Nous prions nos amis qui voudraient se faire inscrire d’envoyer 50 centimes en timbres-poste ; leur numéro sera celui de leur inscription.
Les souscriptions seront reçues au cercle, rue Grôlée, 63, chez le C. Meneux, secrétaire de la Fédération.
Nous croyons que les CC. ne voudront pas manquer l’occasion de gagner une belle canne et surtout de faire une petite manifestation en faveur de notre Caisse de Retraite dont le résultat est déjà si heureux. Nous comptons sur le concours de nos jeunes amis qui ne manqueront pas de s’associer à nous, en cette circonstance, comme ils l’ont déjà fait en tant d’autres. »

Suivent les listes de compagnons souscripteurs et enfin, dans le numéro 32 du journal (18 septembre 1882), on apprend que sur les 500 numéros, c’est celui du compagnon Conques qui a été tiré. C’est un boulanger, surnommé « Béarnais l’Ami du Travail », qui demeure rue Impasse-Bayard à Toulouse. Le journal ajoute : « M. Bron, fabricant de cannes, rue Thomassin, 47, qui assistait au banquet, s’est mis immédiatement à la disposition de l’heureux gagnant pour faire les transformations qu’il jugerait nécessaire. » (sans doute parce que les pommes de cannes de boulangers sont rondes et en ivoire). Et plus loin : « Les CC. apprendront certainement avec plaisir que le généreux donateur de la canne mise en tombola au banquet de Lyon et qui a produit 277 fr. à la caisse de retraite, tient à leur disposition les cannes compagnonniques qu’ils voudront bien lui demander soit verbalement soit par correspondance. Nous essayons de payer notre dette à l’égard de cet ami du Compagnonnage en donnant son adresse aux CC. du tour de France : M. Bron, fabricant de cannes en tous genres, rue Thomassin, n° 47, à Lyon. »

En faisant du sponsoring, comme l’on dirait aujourd’hui, Bron avait réussi une belle publicité. De son côté, il fera paraître régulièrement des annonces dans le journal de la Fédération. Dans un encart de janvier 1887, il précise notamment qu’il est à la disposition des compagnons pour leurs cannes « avec écusson, des pommes gravées aux attributs, ainsi que les embouts qui sont unis, gravés ou guillochés, selon l’avis qui lui en est donné. ». Il poursuivra ses annonces dans le journal de l’Union Compagnonnique, après 1890.

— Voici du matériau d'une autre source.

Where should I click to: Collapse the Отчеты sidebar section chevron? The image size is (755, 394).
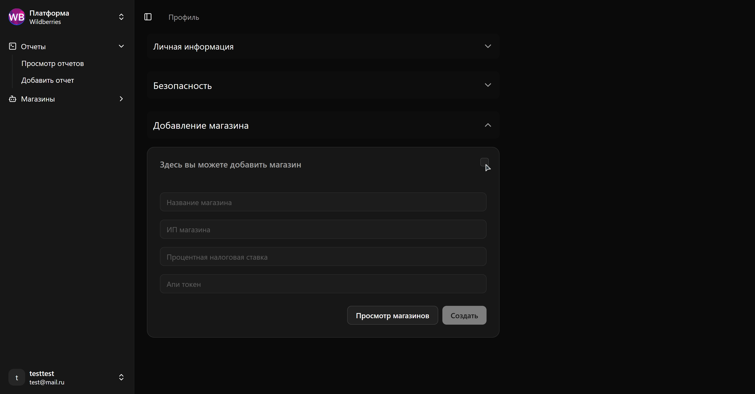[x=121, y=46]
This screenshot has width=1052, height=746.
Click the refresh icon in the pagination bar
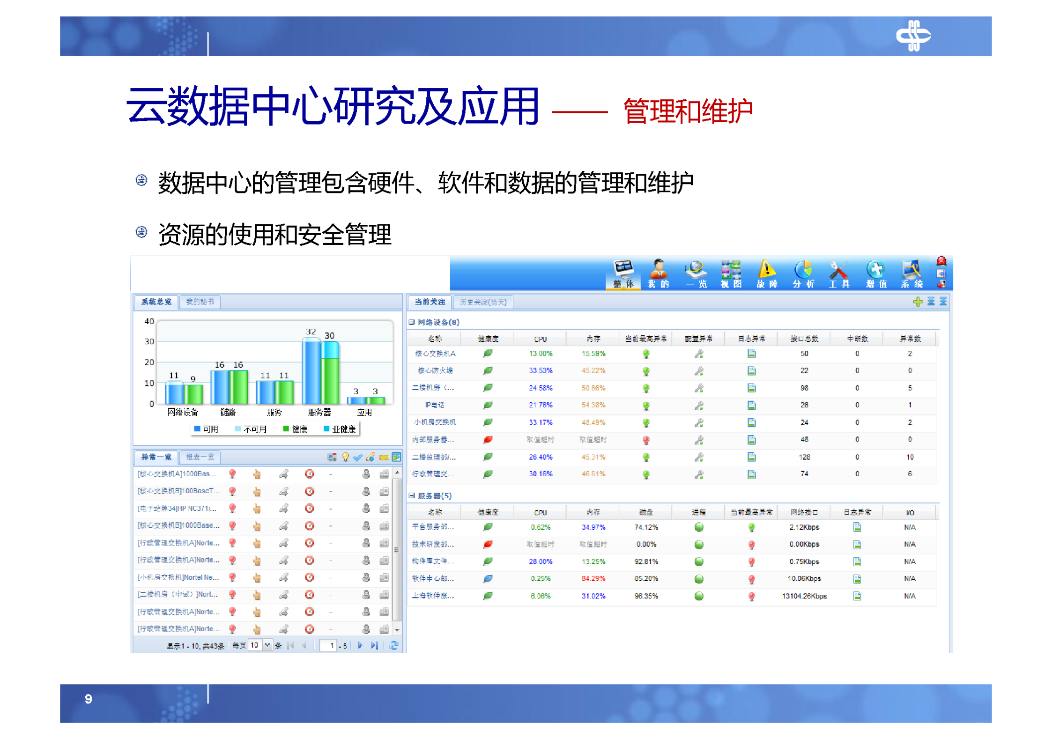[x=393, y=645]
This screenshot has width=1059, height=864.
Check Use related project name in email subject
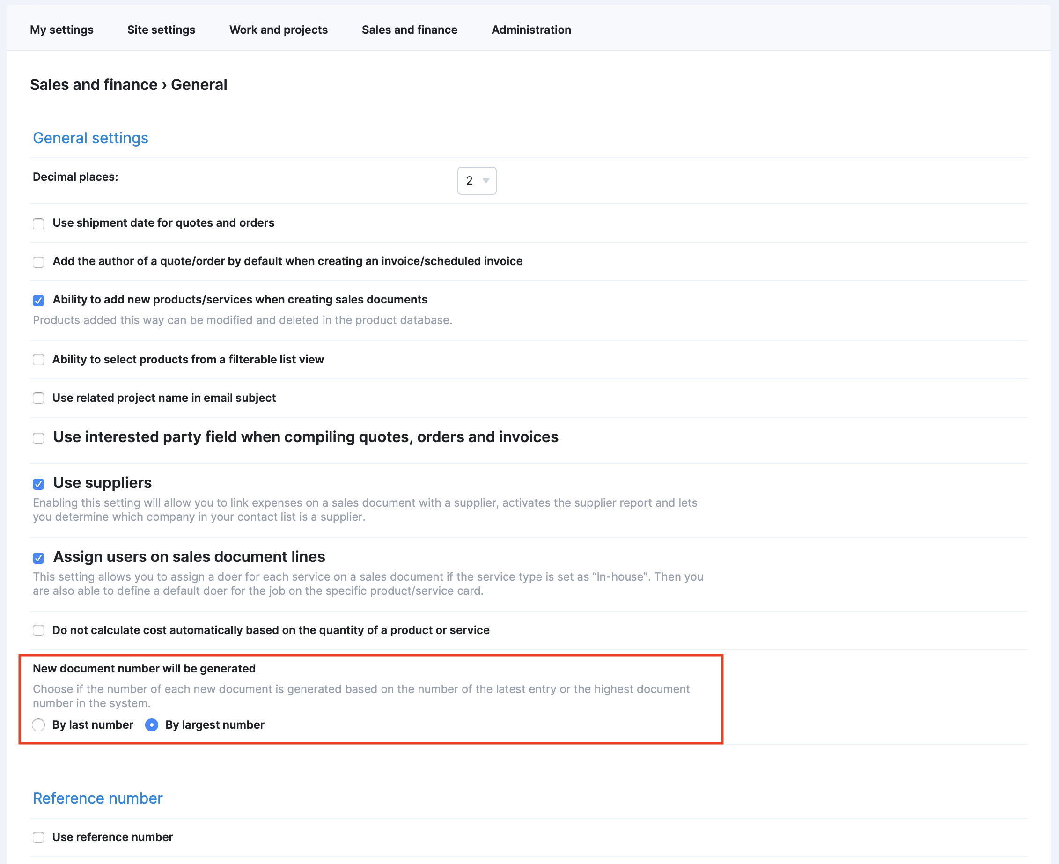click(x=38, y=398)
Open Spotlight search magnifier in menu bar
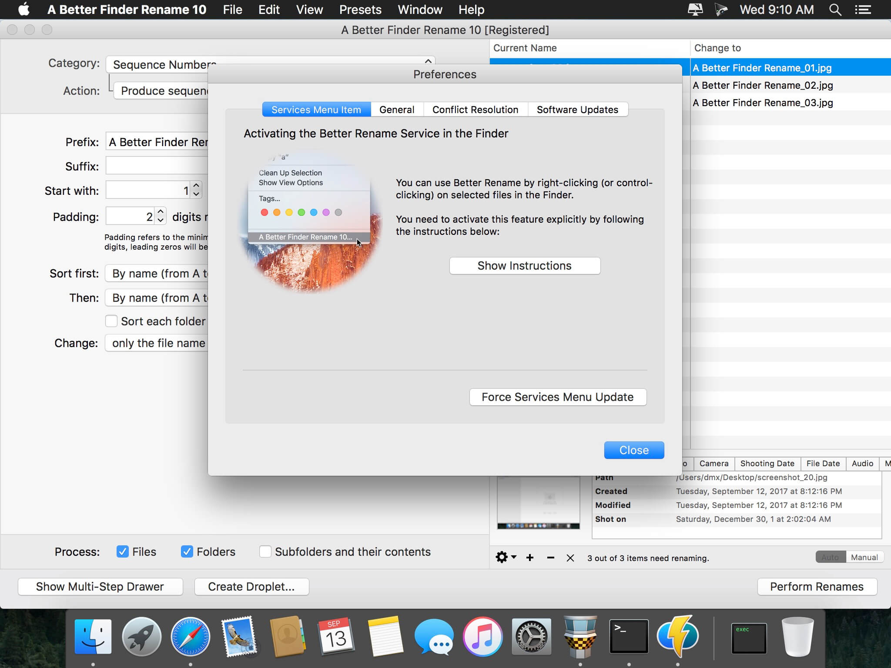 835,10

A la fin de cette année-là, il signale dans le journal de l’Union qu’ « afin de donner plus d’extension à ses affaires, il s’associe avec M. Fournier » sous la raison sociale FOURNIER ET BRON, tourneurs sur cuivre. Il s’établit alors 7, rue des Marronniers, toujours dans le IIe arrondissement (le recensement de 1891 indique le n° 6). Mais dès le mois de mai, nouvelle annonce : il se retire de l’association Fournier et Bron et reprend seul, comme par le passé, la fabrication des cannes compagnonniques et de tambours-majors. Son nouvel atelier est désormais 12, rue du Palais-Grillet, à Lyon. Le couple y demeurera jusqu’à la fin de son activité. A cette date, Bron est encore qualifié de « tourneur » mais jamais de « fabricant de cannes ».

En 1901, il cède son affaire au compagnon Auguste Proud, « Vendéen la Tranquillité », qui demeurait à Oullins, en banlieue lyonnaise, depuis 1892. Jean Marie Bron, « sans profession », s’éteint trois ans plus tard, le 2 avril 1904, en son domicile du 14, rue de la Poulaillerie, dans le même arrondissement (acte de décès n° 932, du 2-4-1904). Il était âgé de 63 ans. Sa veuve vivait encore à cette adresse en 1911.